--- Rows ---

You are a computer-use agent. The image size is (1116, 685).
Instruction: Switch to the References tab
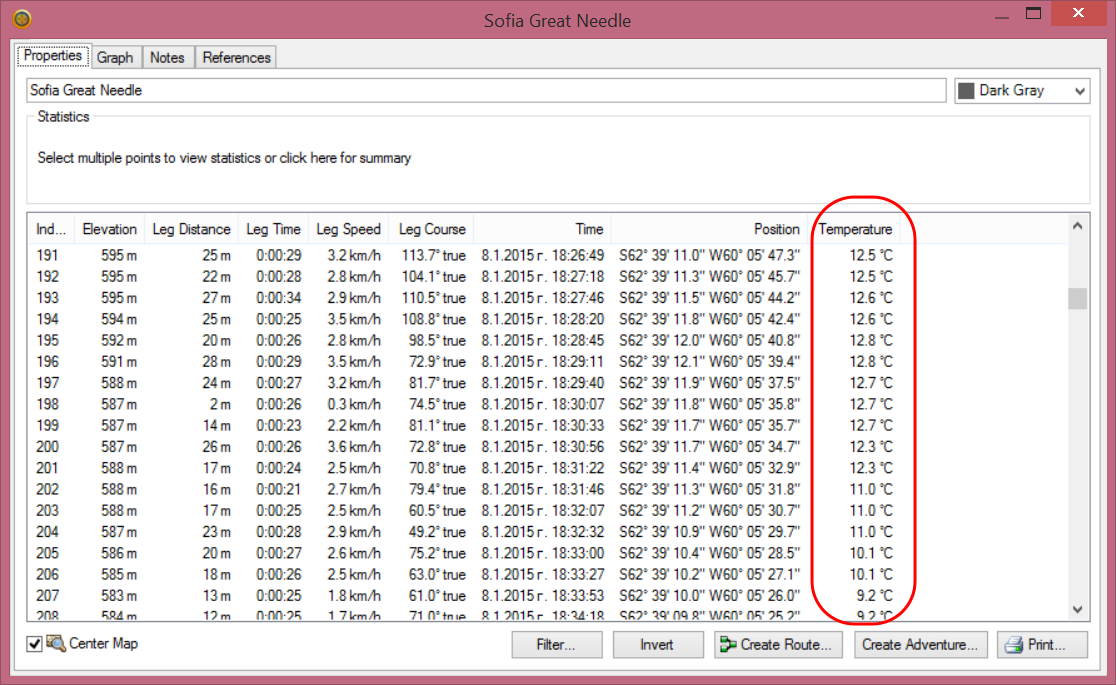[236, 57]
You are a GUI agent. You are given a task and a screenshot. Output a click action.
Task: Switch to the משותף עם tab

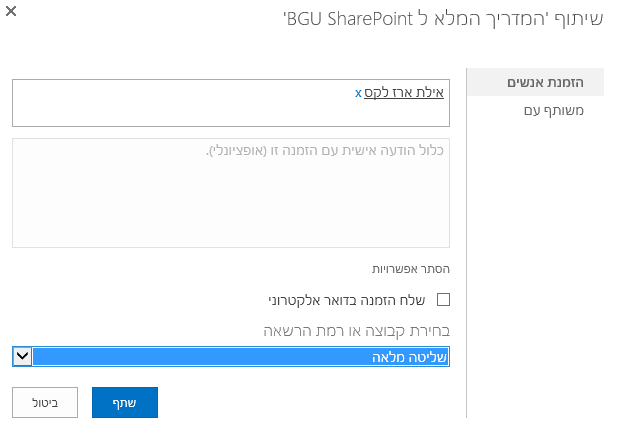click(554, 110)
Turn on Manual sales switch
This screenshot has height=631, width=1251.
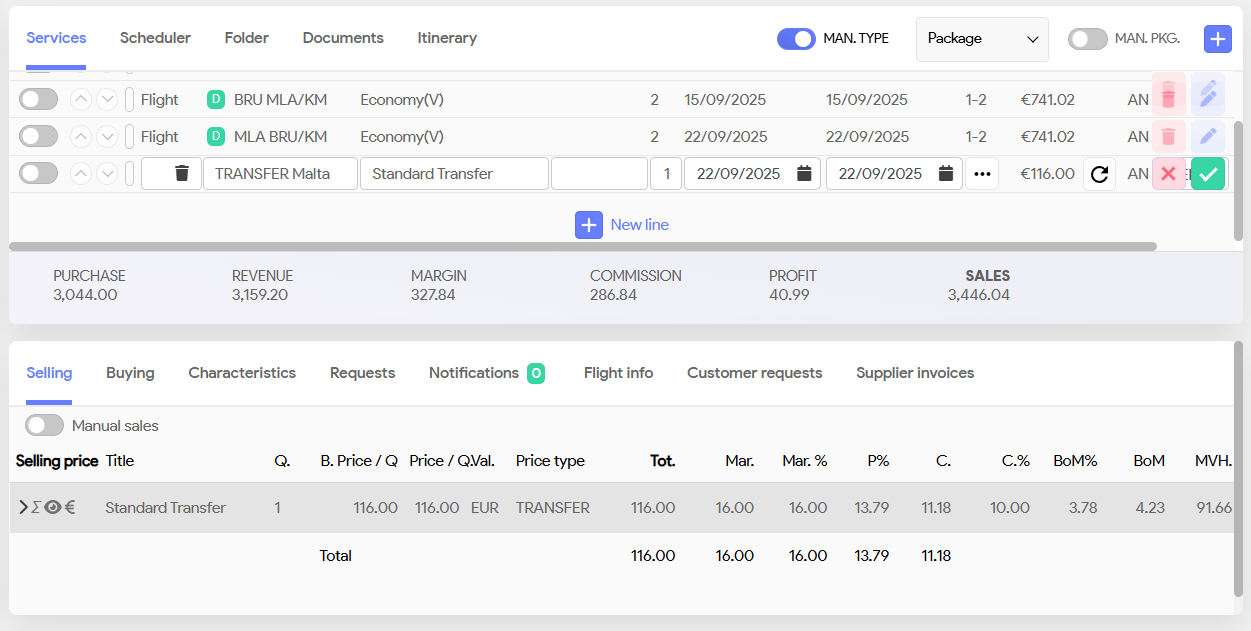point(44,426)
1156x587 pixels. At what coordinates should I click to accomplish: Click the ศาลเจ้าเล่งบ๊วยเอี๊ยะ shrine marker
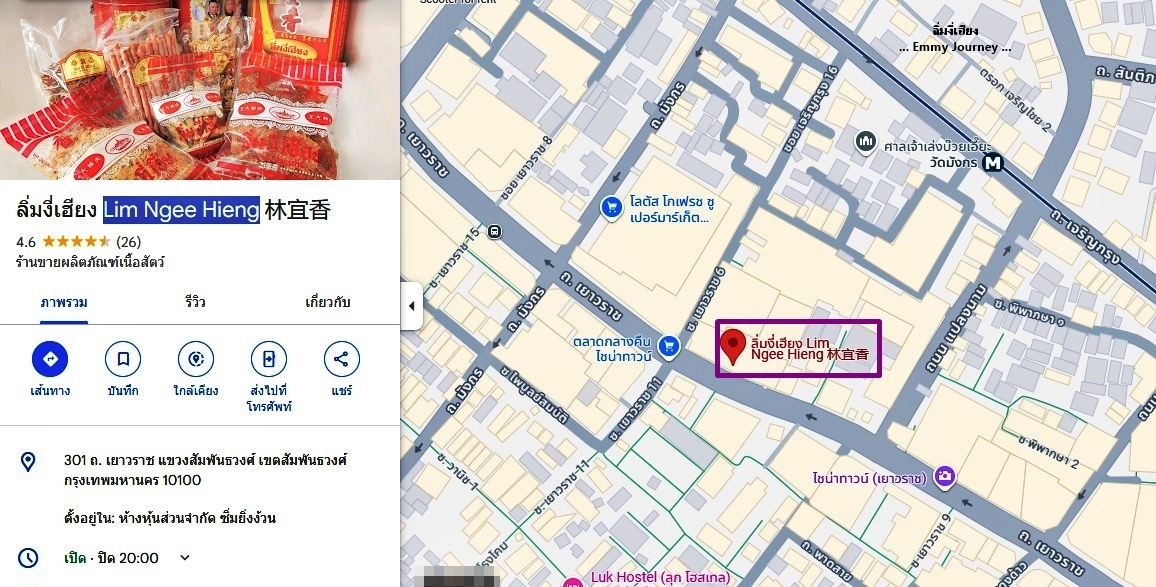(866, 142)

---
--- Rows ---

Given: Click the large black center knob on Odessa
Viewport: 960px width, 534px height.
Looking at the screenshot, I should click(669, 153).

---
--- Rows ---

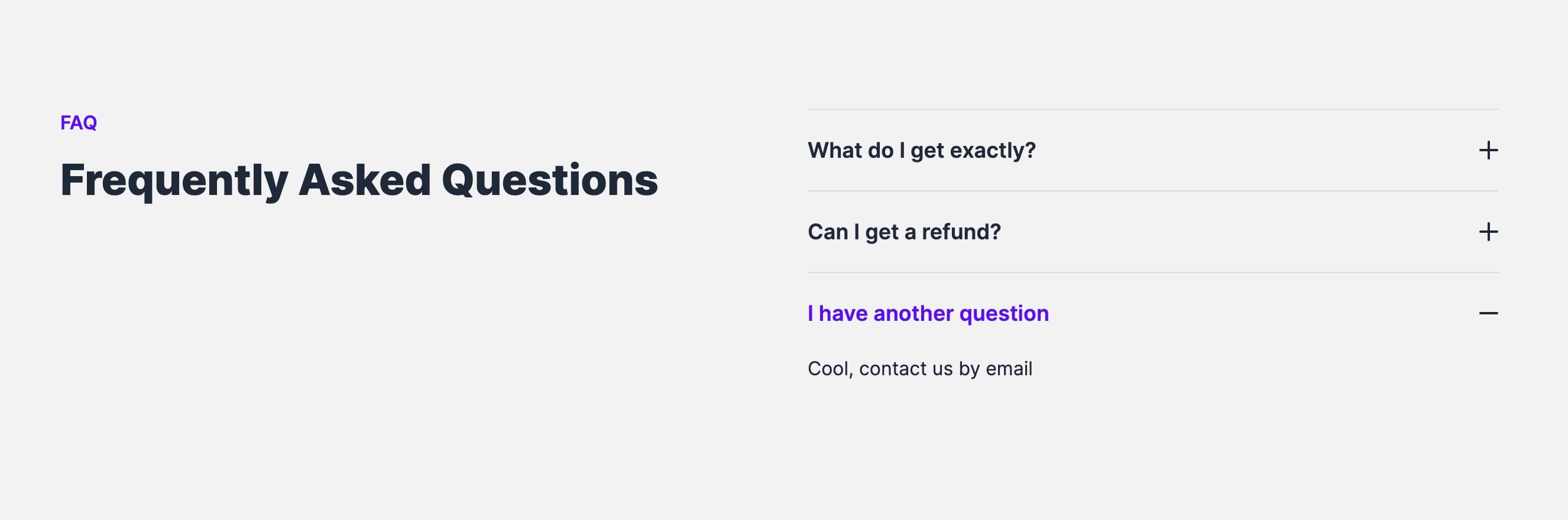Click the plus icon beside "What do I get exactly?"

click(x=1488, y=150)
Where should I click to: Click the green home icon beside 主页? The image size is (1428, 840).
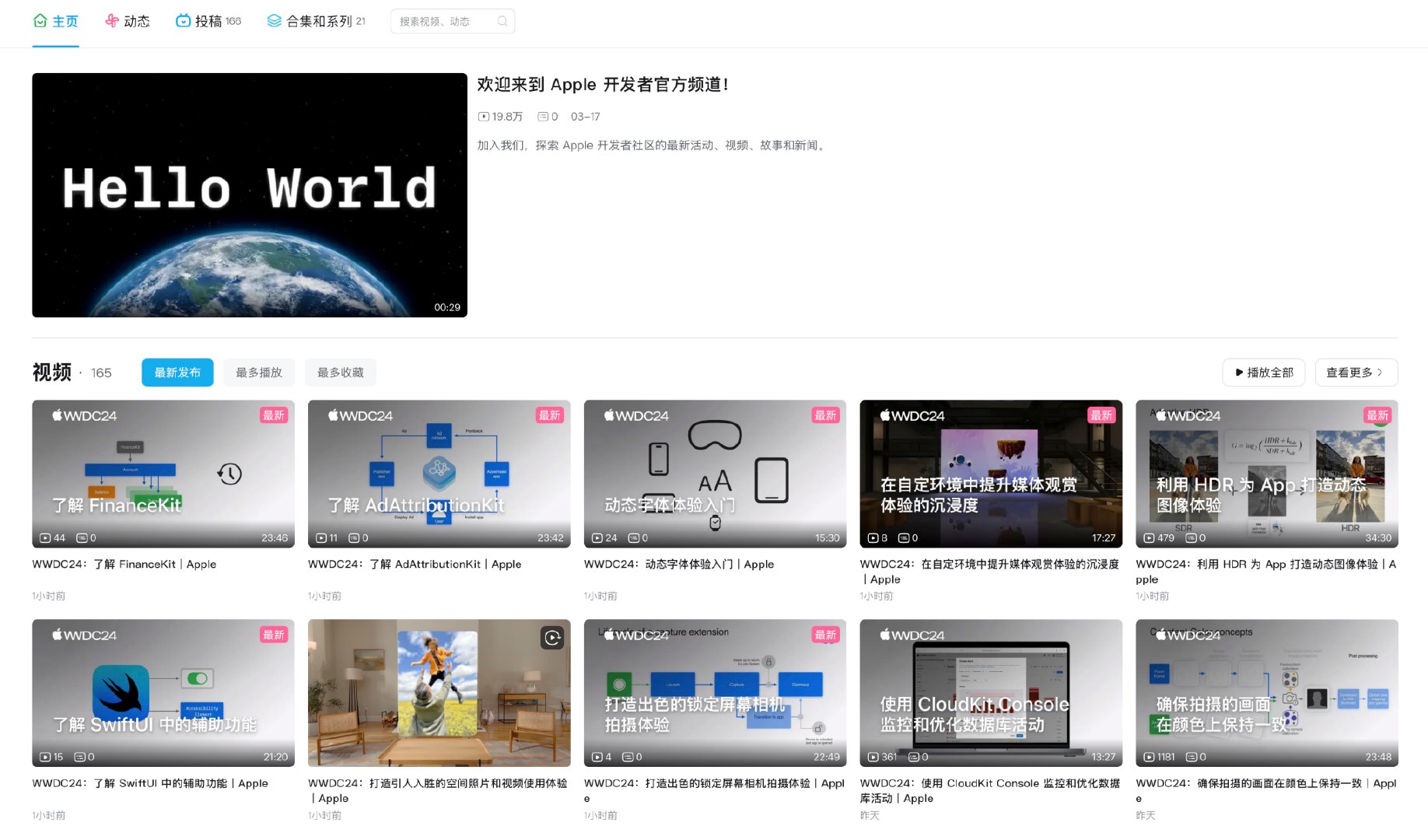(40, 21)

---

_Task prompt_:
Find each line above that contains the word "should", and copy those lines in full.

_Response to this exercise_:
1156x587 pixels. At what coordinates should I click to accomplish: Click the ศาลเจ้าเล่งบ๊วยเอี๊ยะ shrine marker
Looking at the screenshot, I should click(669, 153).
Where should I click to: Click the green home icon beside 主页? The image size is (1428, 840).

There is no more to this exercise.